**WHAT TO PRODUCE**
The lines you should transcribe are those from the one containing "تغيير تفضيلاتي [button] (563, 2559)" to the end of the listing below, exactly, with pictures left out.

**SUPPLIED DATA**
-.-.-

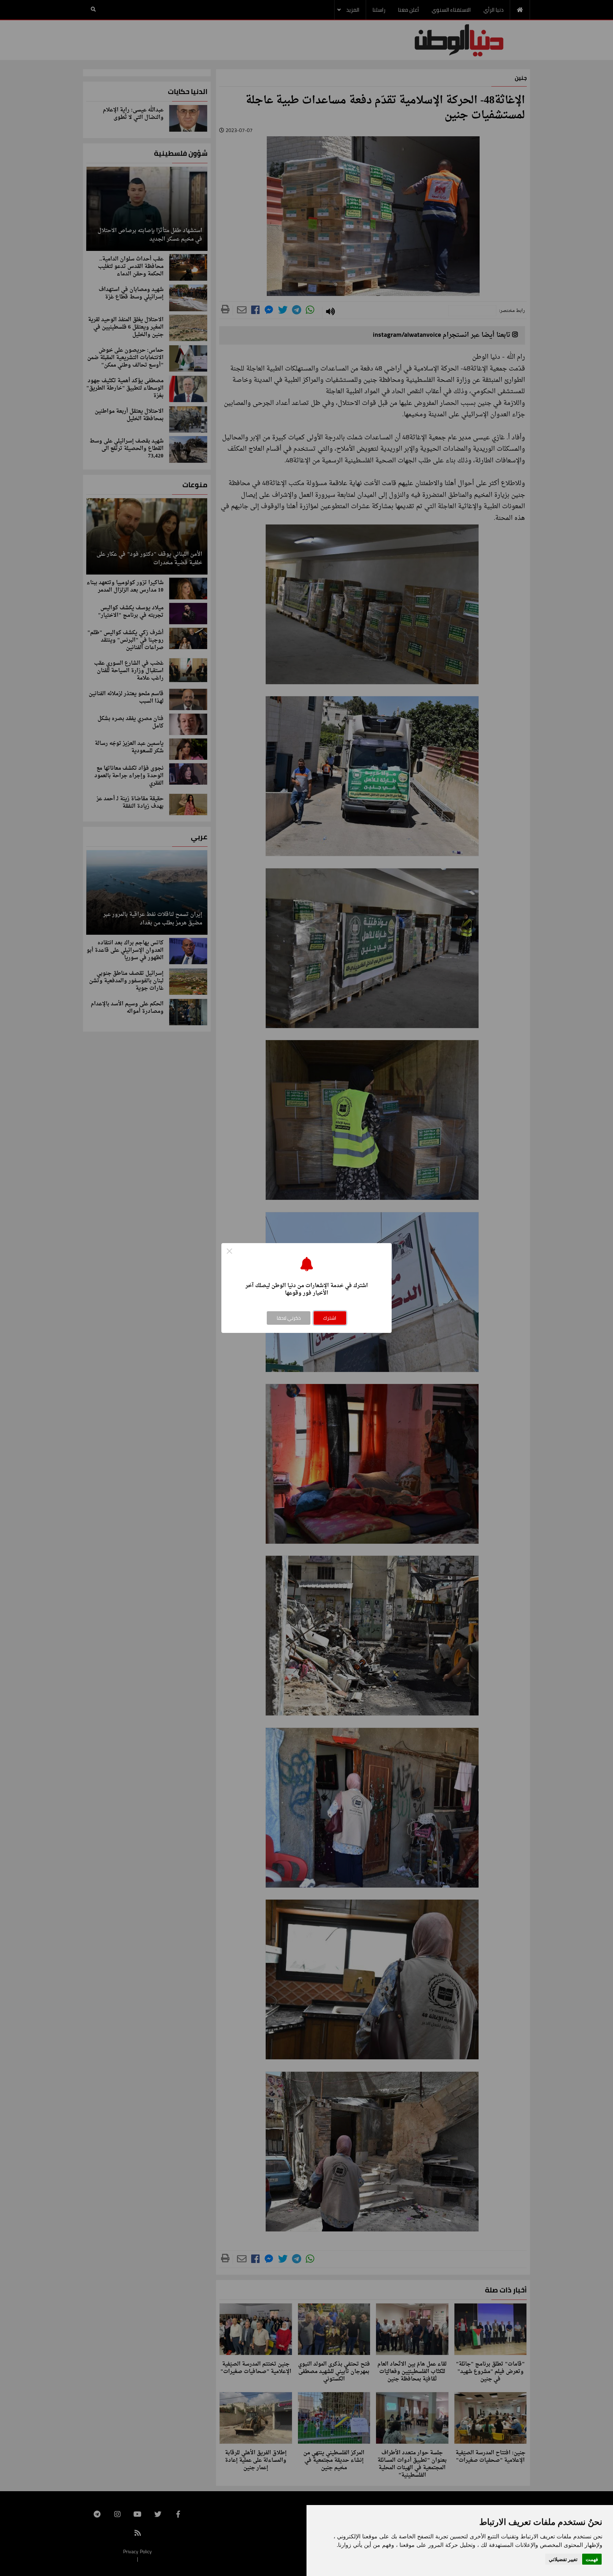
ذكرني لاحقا (289, 1318)
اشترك (329, 1318)
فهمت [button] (592, 2559)
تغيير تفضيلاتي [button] (563, 2559)
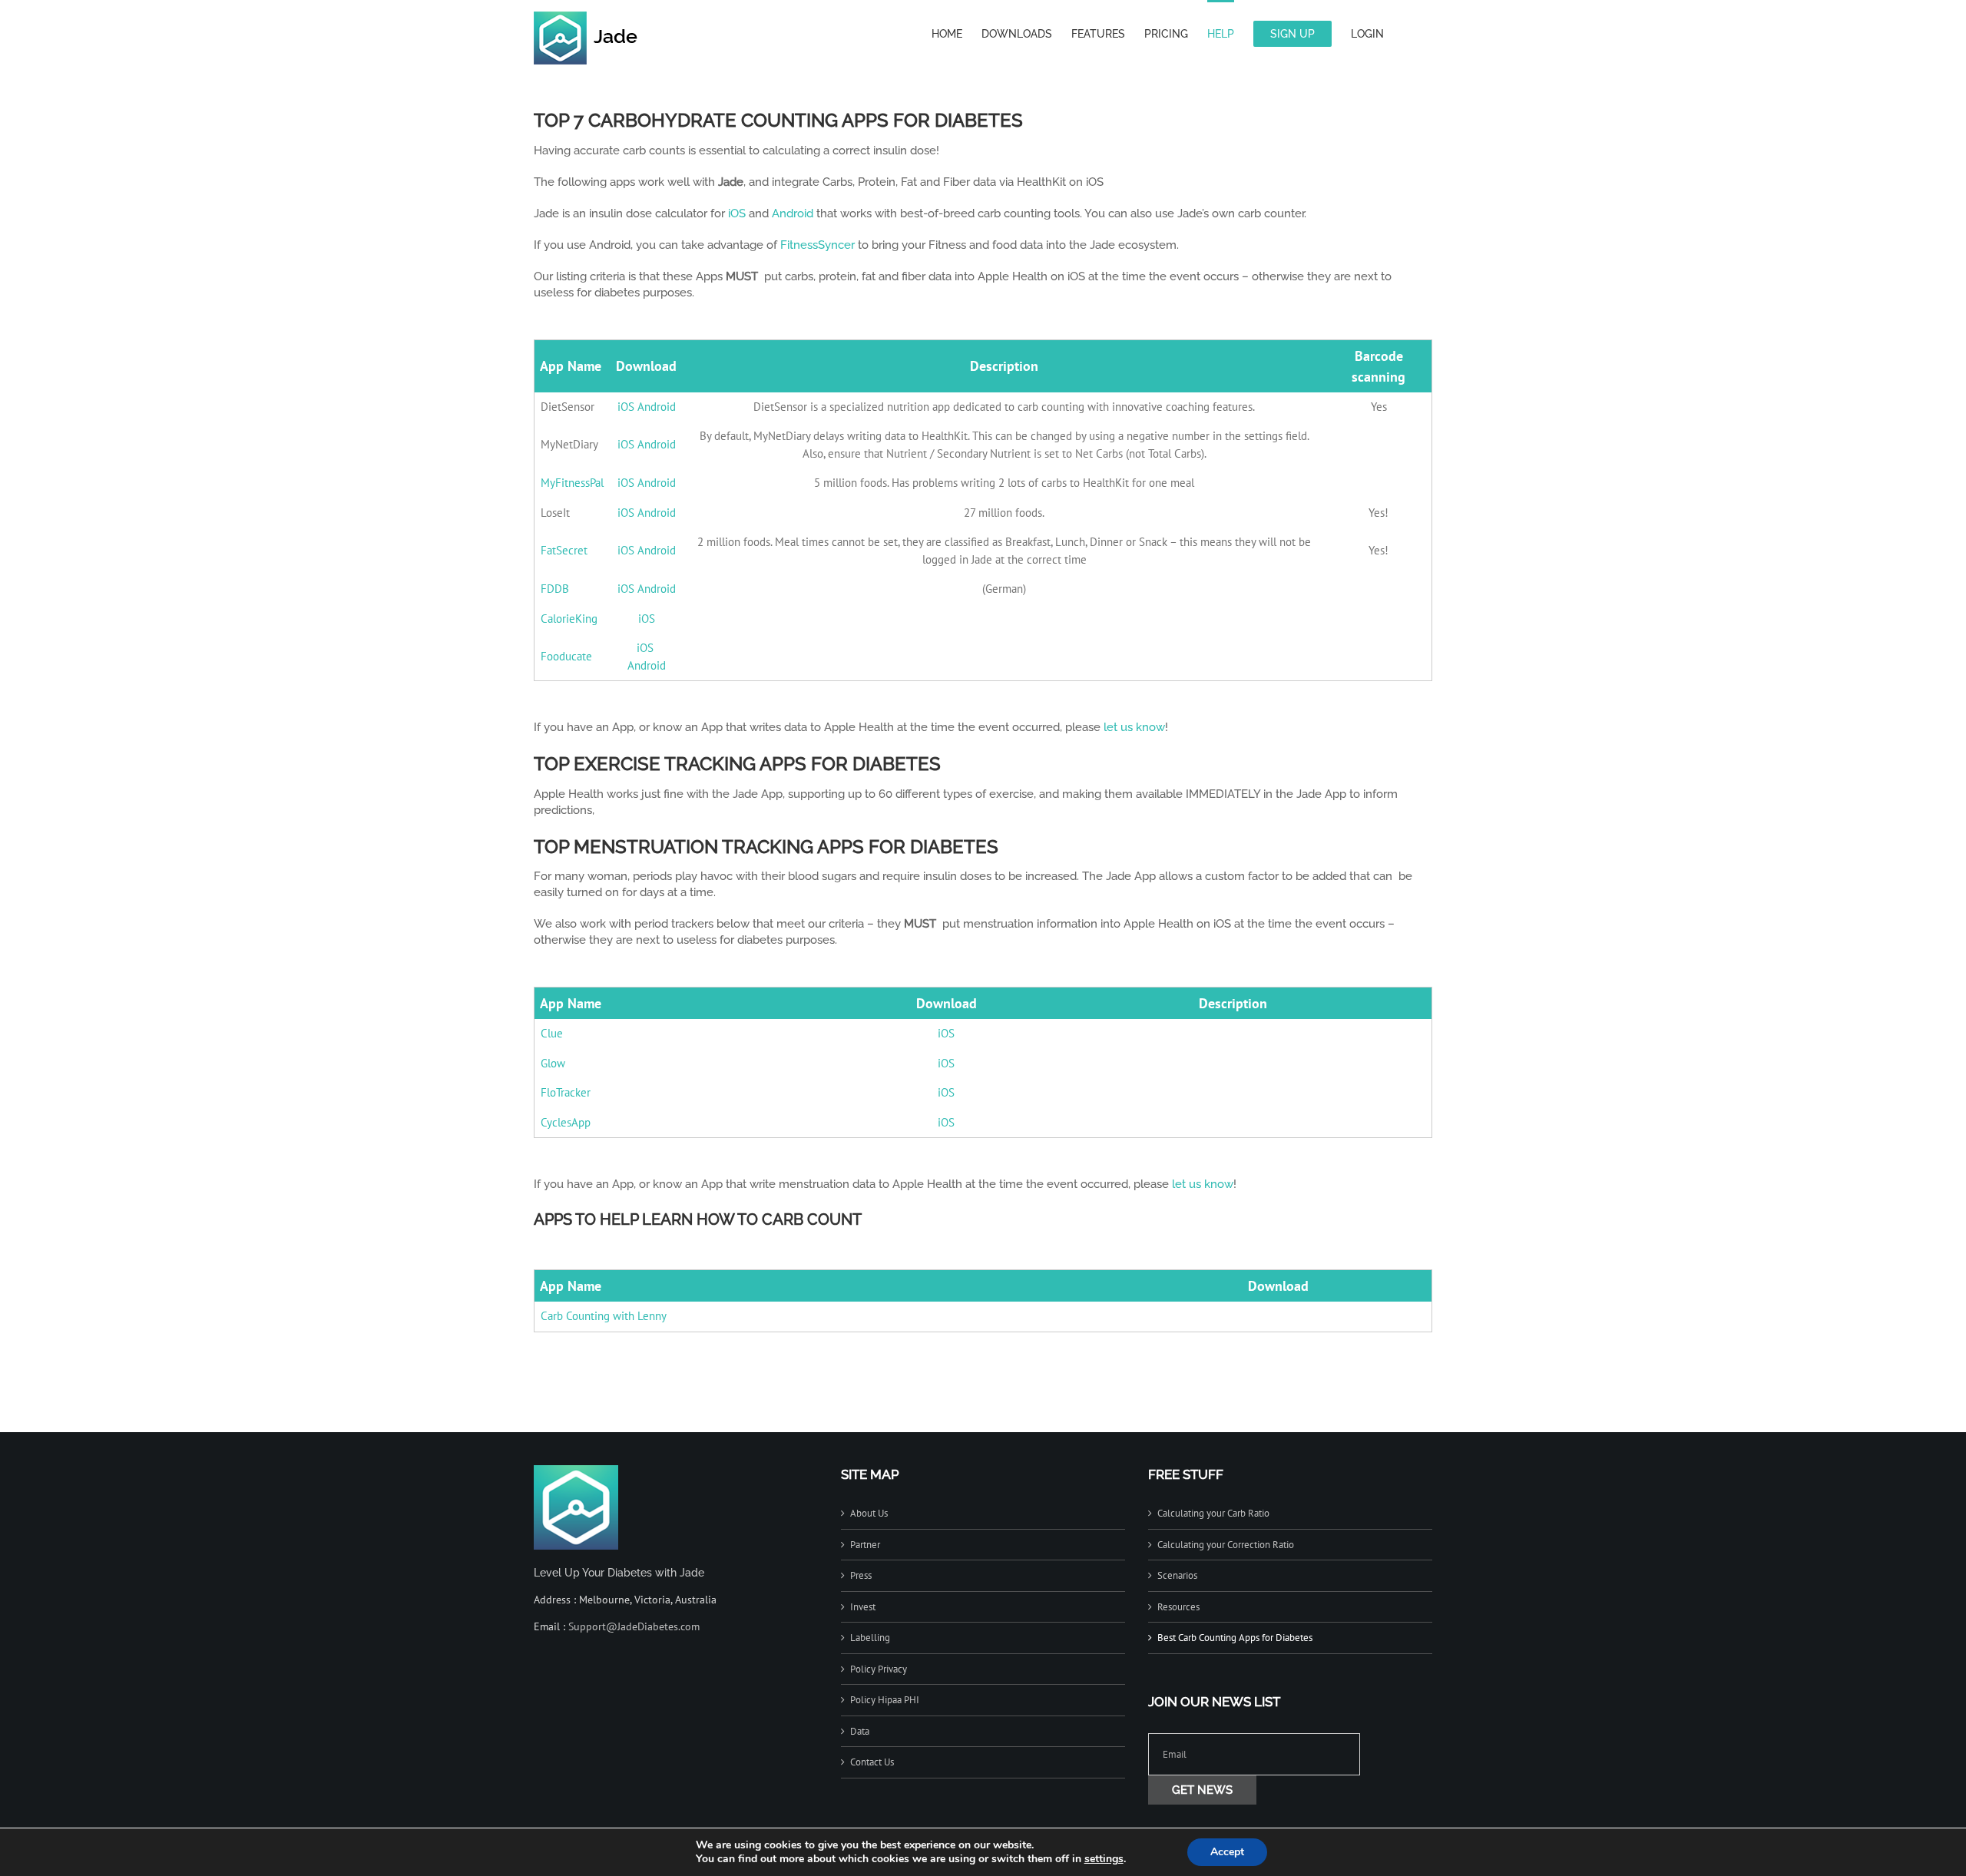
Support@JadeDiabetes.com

-.-.-

**TASK RESPONSE**
تغيير تفضيلاتي [button] (563, 2559)
Support@JadeDiabetes.com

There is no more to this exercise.